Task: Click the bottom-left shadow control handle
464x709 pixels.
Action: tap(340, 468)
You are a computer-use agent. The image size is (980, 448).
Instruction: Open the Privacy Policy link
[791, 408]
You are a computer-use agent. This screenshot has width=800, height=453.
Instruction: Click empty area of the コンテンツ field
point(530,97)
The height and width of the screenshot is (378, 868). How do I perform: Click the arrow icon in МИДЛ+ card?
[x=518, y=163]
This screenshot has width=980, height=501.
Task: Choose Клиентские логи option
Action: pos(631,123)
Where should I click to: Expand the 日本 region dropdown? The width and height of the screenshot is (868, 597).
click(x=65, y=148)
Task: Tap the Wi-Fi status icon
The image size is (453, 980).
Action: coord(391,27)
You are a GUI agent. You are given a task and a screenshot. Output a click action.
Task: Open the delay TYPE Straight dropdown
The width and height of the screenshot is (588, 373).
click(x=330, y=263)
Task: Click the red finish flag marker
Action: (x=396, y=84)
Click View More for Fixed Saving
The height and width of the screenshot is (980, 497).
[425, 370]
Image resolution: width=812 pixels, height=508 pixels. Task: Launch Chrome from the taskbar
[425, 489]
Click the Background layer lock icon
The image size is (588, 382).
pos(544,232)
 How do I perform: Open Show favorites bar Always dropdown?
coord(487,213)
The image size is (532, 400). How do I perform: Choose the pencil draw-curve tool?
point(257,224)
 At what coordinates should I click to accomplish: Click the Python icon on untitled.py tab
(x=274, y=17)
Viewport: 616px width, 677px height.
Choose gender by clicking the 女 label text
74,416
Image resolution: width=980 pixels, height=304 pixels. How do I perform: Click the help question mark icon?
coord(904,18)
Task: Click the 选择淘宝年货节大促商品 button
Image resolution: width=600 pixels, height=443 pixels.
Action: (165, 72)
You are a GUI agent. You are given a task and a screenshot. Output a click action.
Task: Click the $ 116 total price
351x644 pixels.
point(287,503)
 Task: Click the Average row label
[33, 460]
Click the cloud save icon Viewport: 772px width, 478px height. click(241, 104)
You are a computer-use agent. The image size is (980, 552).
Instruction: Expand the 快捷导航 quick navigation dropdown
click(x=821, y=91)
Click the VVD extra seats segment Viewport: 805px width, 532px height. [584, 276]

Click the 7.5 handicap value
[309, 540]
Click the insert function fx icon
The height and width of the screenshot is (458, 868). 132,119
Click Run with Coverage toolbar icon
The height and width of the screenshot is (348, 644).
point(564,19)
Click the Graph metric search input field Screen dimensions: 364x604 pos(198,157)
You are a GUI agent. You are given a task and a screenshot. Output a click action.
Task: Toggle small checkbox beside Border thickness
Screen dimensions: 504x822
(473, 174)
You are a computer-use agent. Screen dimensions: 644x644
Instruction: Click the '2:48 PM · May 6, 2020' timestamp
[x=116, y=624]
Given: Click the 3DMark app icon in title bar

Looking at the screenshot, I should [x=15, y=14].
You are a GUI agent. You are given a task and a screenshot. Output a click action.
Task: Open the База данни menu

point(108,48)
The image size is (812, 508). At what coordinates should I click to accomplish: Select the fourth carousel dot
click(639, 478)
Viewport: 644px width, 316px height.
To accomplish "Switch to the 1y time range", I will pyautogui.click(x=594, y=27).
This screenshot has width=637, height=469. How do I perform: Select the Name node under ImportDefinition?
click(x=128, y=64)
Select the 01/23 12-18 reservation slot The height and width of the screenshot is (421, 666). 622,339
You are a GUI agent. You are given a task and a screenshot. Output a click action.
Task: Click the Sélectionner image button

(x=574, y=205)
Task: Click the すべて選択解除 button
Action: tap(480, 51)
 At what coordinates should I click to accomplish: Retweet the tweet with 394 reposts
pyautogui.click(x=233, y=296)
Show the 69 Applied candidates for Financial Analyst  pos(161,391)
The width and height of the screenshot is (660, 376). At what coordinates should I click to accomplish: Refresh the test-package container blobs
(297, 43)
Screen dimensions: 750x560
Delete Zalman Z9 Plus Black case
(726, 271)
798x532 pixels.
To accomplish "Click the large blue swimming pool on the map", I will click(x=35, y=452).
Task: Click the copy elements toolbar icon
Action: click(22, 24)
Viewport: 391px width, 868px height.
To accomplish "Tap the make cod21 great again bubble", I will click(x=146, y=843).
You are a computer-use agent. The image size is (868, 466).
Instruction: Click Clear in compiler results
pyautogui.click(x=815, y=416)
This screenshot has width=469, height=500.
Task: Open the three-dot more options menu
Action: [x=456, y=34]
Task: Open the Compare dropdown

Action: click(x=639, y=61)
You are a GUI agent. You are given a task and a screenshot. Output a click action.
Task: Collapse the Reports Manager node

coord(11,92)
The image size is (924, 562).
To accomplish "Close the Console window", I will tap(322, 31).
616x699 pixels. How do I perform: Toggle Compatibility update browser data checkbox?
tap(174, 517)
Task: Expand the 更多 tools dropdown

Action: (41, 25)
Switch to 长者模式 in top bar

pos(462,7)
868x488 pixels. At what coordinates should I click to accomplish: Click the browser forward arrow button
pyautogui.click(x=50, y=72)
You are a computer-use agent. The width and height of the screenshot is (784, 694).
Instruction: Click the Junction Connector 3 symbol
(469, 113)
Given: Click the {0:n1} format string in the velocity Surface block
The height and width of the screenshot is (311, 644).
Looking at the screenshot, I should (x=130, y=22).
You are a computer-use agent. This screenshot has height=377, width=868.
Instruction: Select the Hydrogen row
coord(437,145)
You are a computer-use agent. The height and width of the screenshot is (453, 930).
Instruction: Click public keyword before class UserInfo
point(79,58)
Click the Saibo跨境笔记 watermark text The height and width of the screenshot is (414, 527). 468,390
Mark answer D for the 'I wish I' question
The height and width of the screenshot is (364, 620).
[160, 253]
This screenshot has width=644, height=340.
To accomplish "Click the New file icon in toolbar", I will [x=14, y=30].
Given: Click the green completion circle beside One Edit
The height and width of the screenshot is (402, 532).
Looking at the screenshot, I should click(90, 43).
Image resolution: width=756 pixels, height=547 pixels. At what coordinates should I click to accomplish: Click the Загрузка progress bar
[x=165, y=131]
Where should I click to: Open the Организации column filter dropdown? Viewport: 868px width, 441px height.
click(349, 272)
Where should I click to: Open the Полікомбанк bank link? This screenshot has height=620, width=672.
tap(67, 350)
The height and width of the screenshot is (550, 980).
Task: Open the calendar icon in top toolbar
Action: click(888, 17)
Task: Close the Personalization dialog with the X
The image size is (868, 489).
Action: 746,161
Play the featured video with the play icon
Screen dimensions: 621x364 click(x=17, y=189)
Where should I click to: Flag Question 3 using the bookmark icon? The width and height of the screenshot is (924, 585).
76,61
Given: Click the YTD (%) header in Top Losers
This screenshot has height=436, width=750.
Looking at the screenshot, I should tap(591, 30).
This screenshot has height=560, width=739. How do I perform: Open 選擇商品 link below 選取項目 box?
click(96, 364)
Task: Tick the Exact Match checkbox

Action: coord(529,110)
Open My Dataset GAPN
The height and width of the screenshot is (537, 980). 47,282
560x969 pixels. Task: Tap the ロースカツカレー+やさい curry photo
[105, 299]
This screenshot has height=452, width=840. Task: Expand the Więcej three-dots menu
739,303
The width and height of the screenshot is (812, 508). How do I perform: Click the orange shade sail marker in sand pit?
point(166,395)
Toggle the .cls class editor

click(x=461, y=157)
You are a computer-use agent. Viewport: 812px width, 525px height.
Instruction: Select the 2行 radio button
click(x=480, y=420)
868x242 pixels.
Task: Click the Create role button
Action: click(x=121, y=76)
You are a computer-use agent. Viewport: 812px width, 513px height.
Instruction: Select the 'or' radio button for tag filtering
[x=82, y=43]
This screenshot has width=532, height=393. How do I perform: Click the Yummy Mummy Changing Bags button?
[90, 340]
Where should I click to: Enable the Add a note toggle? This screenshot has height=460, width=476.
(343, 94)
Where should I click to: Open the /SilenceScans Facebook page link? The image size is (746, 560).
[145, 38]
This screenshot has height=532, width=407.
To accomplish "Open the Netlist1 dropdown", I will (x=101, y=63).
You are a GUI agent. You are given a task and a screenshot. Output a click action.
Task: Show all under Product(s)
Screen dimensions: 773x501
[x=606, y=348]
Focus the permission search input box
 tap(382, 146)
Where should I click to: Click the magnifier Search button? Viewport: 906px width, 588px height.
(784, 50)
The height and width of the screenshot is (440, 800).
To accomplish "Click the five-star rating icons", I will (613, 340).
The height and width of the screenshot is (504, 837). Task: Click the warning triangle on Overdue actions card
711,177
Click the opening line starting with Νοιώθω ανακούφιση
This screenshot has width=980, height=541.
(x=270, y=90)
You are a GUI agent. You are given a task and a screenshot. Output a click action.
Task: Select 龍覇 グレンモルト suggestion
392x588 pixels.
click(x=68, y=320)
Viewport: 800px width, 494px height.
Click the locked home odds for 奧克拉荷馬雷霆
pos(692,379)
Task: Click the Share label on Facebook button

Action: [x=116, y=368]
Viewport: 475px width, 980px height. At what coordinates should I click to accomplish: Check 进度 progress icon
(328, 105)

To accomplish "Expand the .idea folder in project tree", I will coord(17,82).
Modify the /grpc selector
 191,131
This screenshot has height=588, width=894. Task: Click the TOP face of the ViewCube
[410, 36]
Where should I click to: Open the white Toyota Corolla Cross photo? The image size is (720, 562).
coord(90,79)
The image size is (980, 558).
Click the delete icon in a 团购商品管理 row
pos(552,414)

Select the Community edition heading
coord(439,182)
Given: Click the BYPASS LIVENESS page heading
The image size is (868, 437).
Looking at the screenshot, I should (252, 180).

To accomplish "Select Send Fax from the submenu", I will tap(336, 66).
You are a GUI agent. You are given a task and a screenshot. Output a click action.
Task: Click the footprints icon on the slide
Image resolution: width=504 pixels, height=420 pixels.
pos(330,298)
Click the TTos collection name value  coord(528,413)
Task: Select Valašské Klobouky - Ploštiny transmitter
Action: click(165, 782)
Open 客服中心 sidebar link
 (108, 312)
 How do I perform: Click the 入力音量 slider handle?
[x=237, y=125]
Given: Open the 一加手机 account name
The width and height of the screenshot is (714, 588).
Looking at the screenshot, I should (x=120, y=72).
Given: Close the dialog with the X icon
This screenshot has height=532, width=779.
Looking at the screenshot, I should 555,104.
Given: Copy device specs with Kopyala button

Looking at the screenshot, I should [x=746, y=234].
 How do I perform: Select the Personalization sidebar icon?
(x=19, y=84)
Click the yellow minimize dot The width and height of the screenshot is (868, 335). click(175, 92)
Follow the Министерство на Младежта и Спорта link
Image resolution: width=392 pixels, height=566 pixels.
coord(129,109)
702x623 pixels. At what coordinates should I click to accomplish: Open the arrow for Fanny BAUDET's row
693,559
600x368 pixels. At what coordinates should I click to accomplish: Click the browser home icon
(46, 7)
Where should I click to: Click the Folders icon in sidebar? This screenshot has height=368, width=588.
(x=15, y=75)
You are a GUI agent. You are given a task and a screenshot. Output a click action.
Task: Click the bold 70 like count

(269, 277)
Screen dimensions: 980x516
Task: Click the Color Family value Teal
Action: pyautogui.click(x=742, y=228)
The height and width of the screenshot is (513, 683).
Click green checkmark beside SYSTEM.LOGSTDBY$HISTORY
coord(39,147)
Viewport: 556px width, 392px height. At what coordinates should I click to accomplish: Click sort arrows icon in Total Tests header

* [Work item] All lines above that contain "header" are required in the answer.

* [Solution]
Given: Click the YTD (%) header in Top Losers
Viewport: 556px width, 392px height. At what coordinates should I click to accomplish: Click sort arrows icon in Total Tests header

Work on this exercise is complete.